Issue 7 2023年9月 コミュニティの構築
多様性・公正性・インクルージョン担当のプログラム・ディレクター、クリスティン・マカパガルが新たに就任し、C-Hubスポットライトを通じて公正な実践とプロフェッショナル能力育成に関するコンテンツへ寄稿していくことになりました。多様性・公正性・インクルージョン担当オフィスから次号以降も発信していきますのでお楽しみに。
今月のトピック:コミュニティの構築
「自分の居場所を意識する時に、私たちは共同体の中にいる。所属する(Belong)という言葉には2つの意味がある。まず第一に、所属するということは、何かに関係し、その一部であるということである(中略)所属するという言葉の第二の意味は、所有者であるということと関係がある。共同体に属するということは、その共同体の創造者の一端を担い、共同所有者として行動することである」ピーター・ブロック Community: The Structure of Belonging
あなたが「自分はこのグループに属している」という感覚を得られた経験を思い浮かべて下さい。帰属意識を生み出した集団の力学や特徴は何でしたか?

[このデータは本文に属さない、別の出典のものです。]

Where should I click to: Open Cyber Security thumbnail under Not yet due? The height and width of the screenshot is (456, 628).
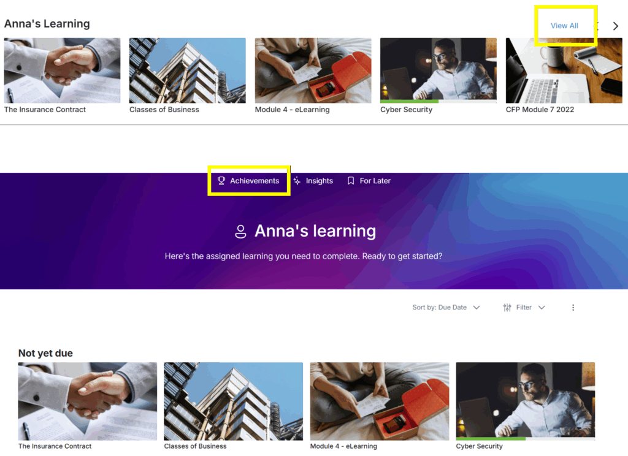[x=526, y=401]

また、「ここには自分の居場所がない」と感じた時のことを思い浮かべてください。最初の経験と、この2番目のケースの違いは何でしたか?
ストレスやコミットメントが肥大し、孤立や孤独の増大が叫ばれる時代において、OISTという場でも参加者皆が共に築き上げるインクルーシブなコミュニティについて意図的に考え、行動することが重要です。
科学的根拠
人間は本質的につながりや帰属を求めています。他者から社会的に受け入れられ、仲間として認識されていたいという欲求は非常に強く、人は社会的排除を身体的苦痛と同様に経験することがあります(MacDonald & Leary, 2005)。孤独を感じると、社会的なつながりを求める欲求が飢餓に似た渇望反応として脳に記録され(Tomova et al., 2020)、孤独は身体的・精神的な健康状態に悪影響を及ぼす可能性が指摘されています(Hawkley & Cacioppo, 2010)。コミュニティのつながりや帰属意識を感じることは、私たちのアイデンティティの感覚と結びついており、より大きな幸福感(Cramer & Pawsey, 2023)、より良い健康状態(Michalski et al., 2020)をもたらし、職務上の成果を上げる(Gerlach, 2019)ことが分かっています。

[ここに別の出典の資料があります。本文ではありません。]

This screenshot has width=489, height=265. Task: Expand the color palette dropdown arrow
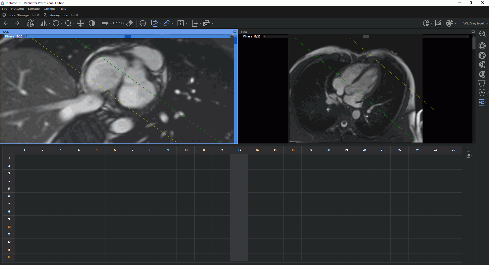[456, 23]
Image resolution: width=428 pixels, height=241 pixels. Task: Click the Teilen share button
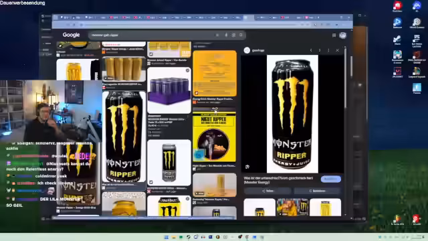click(x=268, y=191)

大学やその他の組織では、多数派の人々のニーズや関心に焦点を当てがちですが、マイノリティである人々のニーズや経験を疎外したり、弱体化させたりすることは、「欠陥モデル deficit model」的思考(訳注:社会や組織構造・体制ではなく、成果を出せない本人の努力不足や、元々の資質に欠陥があるとみなす偏見を含んだ思考)につながる危険性を孕んでいます。研究により、(コミュニティ内で)支援を提供する際に欠陥モデルから派生したアプローチを排除することが、深く根付いた疎外感、よそ者である感覚やインポスター症候群を取り除く最大の可能性があることが示されています(Pedler et al., 2022)。また、組織におけるアクセシビリティの有無は、メンバーの帰属意識とインクルーシブさへの意識に重大かつ継続的な影響を及ぼしています。さらに、組織におけるニューロダイバーシティへの配慮やユニバーサルデザイン中心のアプローチに対する認識と理解を深めることにより、組織内の帰属文化に大きな影響を与えることができるのです。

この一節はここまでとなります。